NCTE Position on Adolescent and Young Adult Literacy (AYAL)
Here you will find a summary of the major points outlined in NCTE’s position statement on adolescent and young adult literacy.  For the full text of NCTE's policy statement and a list of resources related to AYAL, click here.


Reading is not a technical skill acquired once and for all in the primary grades.  Rather, reading is a developmental process that continues to grow through engagement with various types of texts for many purposes over a lifetime.
Through a diverse array of literacy practices, young people make meaning and act upon their worlds.  Adolescents read in multiple ways, both in and out of school, with texts ranging from clothing logos to music lyrics, from weblogs to comic books, from Harry Potter to The Scarlet Letter.

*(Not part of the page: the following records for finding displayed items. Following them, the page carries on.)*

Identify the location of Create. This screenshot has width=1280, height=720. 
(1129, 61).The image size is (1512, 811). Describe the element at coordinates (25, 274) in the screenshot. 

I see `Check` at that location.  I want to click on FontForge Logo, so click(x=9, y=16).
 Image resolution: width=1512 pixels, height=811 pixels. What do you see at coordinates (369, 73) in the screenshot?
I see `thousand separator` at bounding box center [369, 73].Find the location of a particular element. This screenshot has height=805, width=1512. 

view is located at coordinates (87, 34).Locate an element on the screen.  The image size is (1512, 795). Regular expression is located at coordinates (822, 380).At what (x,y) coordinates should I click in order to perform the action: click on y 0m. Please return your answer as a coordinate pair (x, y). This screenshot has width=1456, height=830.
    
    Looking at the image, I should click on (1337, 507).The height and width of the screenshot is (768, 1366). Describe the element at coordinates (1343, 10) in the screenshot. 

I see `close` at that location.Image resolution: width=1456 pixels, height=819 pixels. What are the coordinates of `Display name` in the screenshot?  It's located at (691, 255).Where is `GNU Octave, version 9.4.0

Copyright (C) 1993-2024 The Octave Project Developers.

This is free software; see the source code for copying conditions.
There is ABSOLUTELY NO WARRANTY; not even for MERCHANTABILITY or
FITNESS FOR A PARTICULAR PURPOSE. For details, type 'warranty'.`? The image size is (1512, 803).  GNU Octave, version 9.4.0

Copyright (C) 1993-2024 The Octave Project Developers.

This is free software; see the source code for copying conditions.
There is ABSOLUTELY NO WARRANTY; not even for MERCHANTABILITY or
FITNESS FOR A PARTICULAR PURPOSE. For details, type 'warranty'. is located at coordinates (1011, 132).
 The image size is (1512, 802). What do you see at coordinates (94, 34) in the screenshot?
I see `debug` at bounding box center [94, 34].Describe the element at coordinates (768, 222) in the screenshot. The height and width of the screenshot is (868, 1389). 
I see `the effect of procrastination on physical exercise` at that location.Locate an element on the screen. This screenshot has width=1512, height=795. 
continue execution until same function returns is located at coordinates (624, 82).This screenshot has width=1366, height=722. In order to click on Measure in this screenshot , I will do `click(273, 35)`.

Effective teachers recognize and value this wide variety of adolescent literacy resources.  Classroom conversations about how, why, and what we read are important parts of an effective middle and high school curriculum.  Research indicates that discussion-based approaches to academic literacy content are strongly linked to student achievement. 

Current research tells us that effective literacy programs:
• Emphasize connections between students’ daily lives, prior knowledge, and texts.
• Emphasize student conversations to make connections.
• Utilize extensive reading of a range of texts to build reading experience.
• Support readers with strategy lessons and discussions.
• Engage readers in conversations about their reading, focusing on the strategies they use and their language knowledge.
• Emphasize developing reading experience and making connections to prior knowledge rather than phonics, decoding, and basic reading skills.
Students need:
• Experiences with diverse texts in a variety of genres, offering multiple perspectives on real life experiences.
• Texts that are self-selected and of high interest to the student, including print, electronic, and visual media.
• Authentic, student-initiated and teacher-facilitated conversations about texts that lead to diverse interpretations of text.
• Experience in thinking critically about how the reader engages with text.
• Experience in critical examination of texts.